* Excerpt provided *
-=-=-

By Mark Deen and Rob Hutton

Jan. 14 (Bloomberg) -- U.K. Prime Minister Gordon Brown pledged to guarantee 21.3 billion pounds ($31 billion) of loans to companies, as European leaders acknowledged the failure of bank bailouts and spending plans to contain the recession.

Brown’s plan, coming the day after German Chancellor Angela Merkel announced a similar 100 billion-euro ($133 billion) fund, underscores the urgency of reviving credit to limit unemployment and sustain consumer spending.

“What governments in Europe are learning is that you have to take action, because if you allow the market to take its course, the consequences could be quite dire,” said Peter Dixon, an economist at Commerzbank AG in London. “This is the mood we’re in at the moment, to absorb huge amounts of bad liabilities in the private sector onto the public-sector balance sheet.”

Spending and tax cuts alone won’t be enough to spur economies as bank writedowns worldwide approach $1 trillion, Federal Reserve Chairman Ben Bernanke said yesterday in London. With the U.K.’s benchmark interest rate at its lowest since the 1694 founding of the Bank of England, Brown may be forced to take a direct role in monetary policy, via so-called “quantitative easing,” where authorities pump money into the economy by bolstering bank reserves.

“Fiscal actions are unlikely to promote a lasting recovery unless they are accompanied by strong measures to further stabilize and strengthen the financial system,” Bernanke said. “More capital injections and guarantees may become necessary to ensure stability and the normalization of credit markets.”

Facing Elections

Both Brown and Merkel, who are scheduled to meet tomorrow in Berlin, face elections within 18 months and the health of their economies will help determine their fate. German federal elections are scheduled for September while Brown must call a vote by June 2010.

Britain’s economy will contract in 2009 for the first time in almost two decades, and the euro region is confronting the first recession in its 10-year history.

Brown has already introduced a 50 billion-pound bank recapitalization program and taken over Royal Bank of Scotland Plc, extended 250 billion pounds of credit lines to banks and offered voters a 20 billion-pound package of mostly tax cuts.

“There is a sense people have been putting faith in Gordon Brown’s ability to manage the economy through the crisis,” said Andrew Cooper, a pollster at Populus Ltd. in London. “If he can’t deliver, the position he has set up for himself with voters collapses.”

U.K. Guarantees

Under today’s U.K. plan, companies with sales of up to 500 million pounds qualify for the guarantees, while a second tranche of 1.3 billion pounds was set aside for firms with sales of 25 million pounds or less. U.K. Business Secretary Peter Mandelson told journalists the government will take on the risk for half the funds, with retail banks providing the rest.

“Companies are the lifeblood of the economy and it is crucial that government acts now to provide real help to support them through the downturn,” Mandelson said.

-=-=-

* Records *

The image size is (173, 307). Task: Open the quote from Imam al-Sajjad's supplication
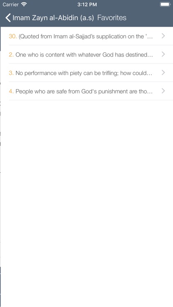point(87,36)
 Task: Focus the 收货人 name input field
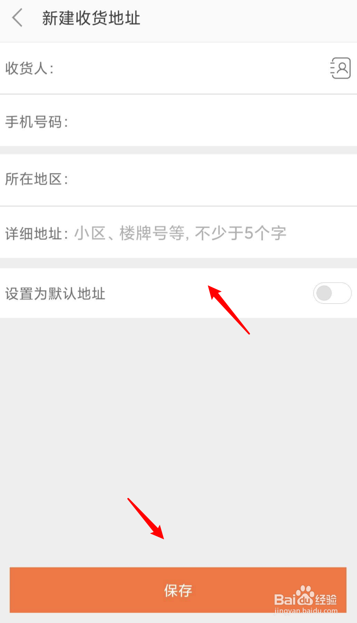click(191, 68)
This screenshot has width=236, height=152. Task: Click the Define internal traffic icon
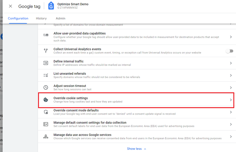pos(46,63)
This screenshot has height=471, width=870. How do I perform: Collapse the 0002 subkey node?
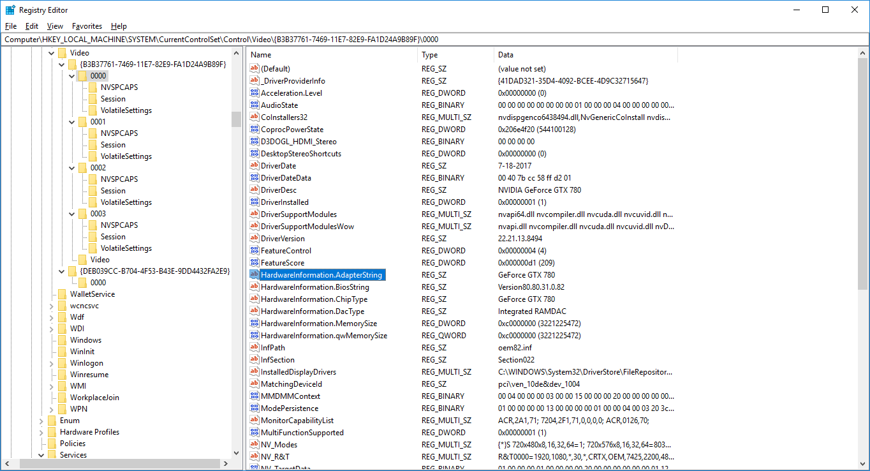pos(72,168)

-=-=-

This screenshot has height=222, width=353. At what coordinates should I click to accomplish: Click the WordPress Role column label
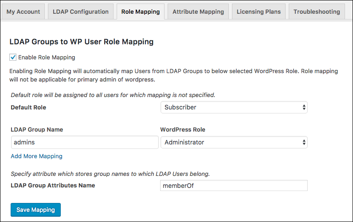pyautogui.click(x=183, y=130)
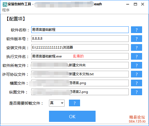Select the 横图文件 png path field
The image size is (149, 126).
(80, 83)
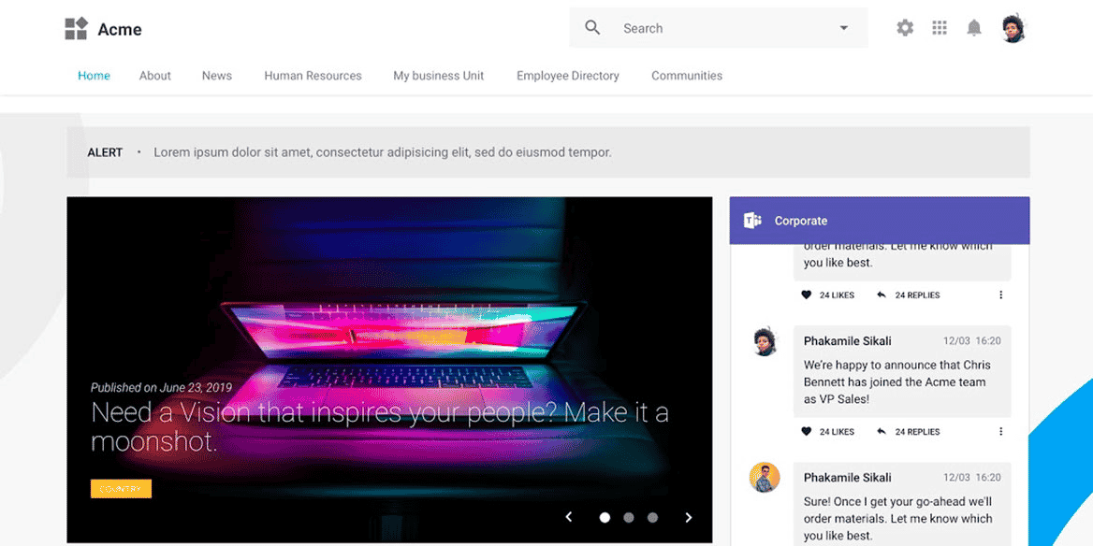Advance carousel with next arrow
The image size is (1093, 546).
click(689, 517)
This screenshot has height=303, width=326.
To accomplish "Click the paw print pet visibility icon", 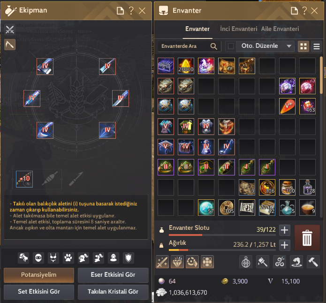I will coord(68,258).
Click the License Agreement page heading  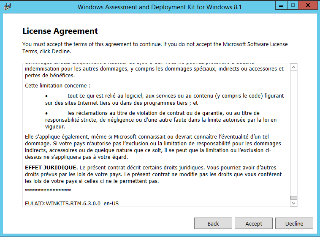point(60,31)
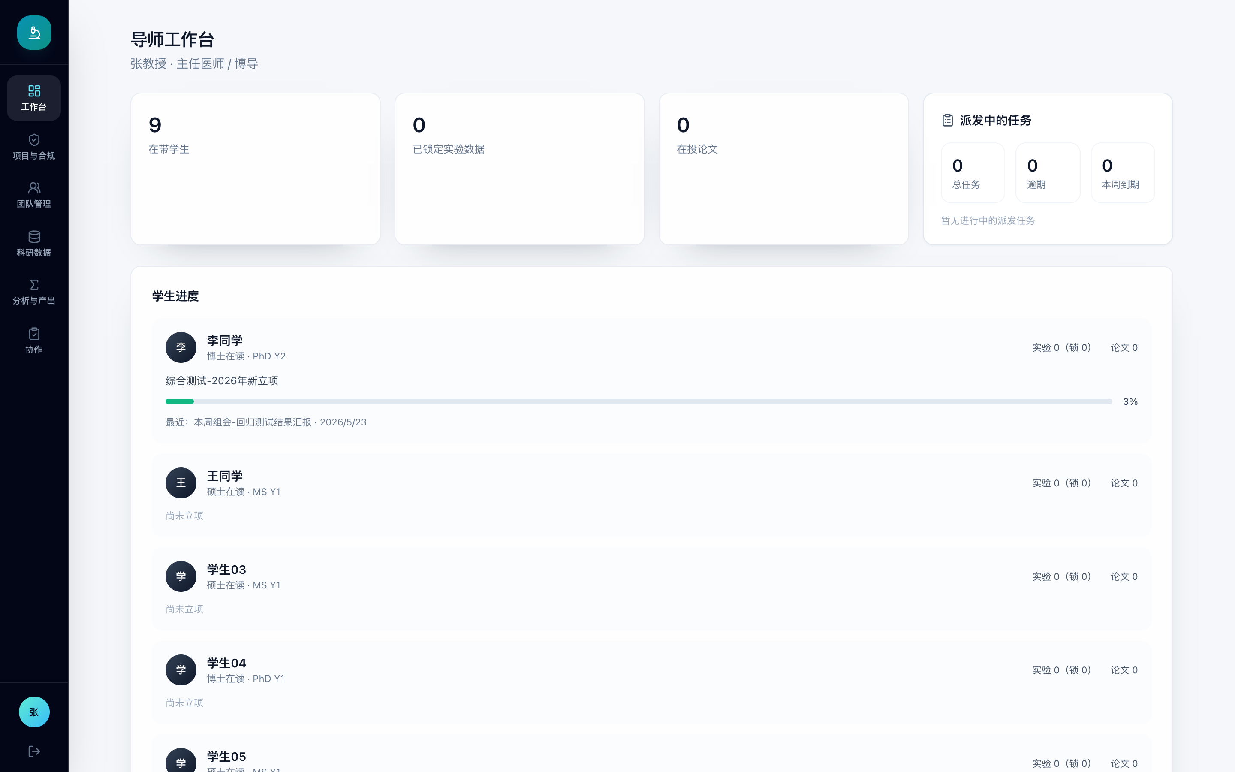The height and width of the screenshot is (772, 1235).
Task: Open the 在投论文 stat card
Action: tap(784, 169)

-=-=-

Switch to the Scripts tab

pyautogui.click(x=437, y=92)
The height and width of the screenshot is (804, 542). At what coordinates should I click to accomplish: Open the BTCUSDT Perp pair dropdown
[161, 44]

-=-=-

* Required tasks *
**1)** Reproduce the stretch of the Bloomberg article on U.K. loan guarantees from "Jan. 14 (Bloomberg)" through "sustain consumer spending.".
**2)** In the Bloomberg article on U.K. loan guarantees, by what date must Brown call an election?

* Results in order *
**1)**
Jan. 14 (Bloomberg) -- U.K. Prime Minister Gordon Brown pledged to guarantee 21.3 billion pounds ($31 billion) of loans to companies, as European leaders acknowledged the failure of bank bailouts and spending plans to contain the recession.

Brown’s plan, coming the day after German Chancellor Angela Merkel announced a similar 100 billion-euro ($133 billion) fund, underscores the urgency of reviving credit to limit unemployment and sustain consumer spending.

**2)** By June 2010.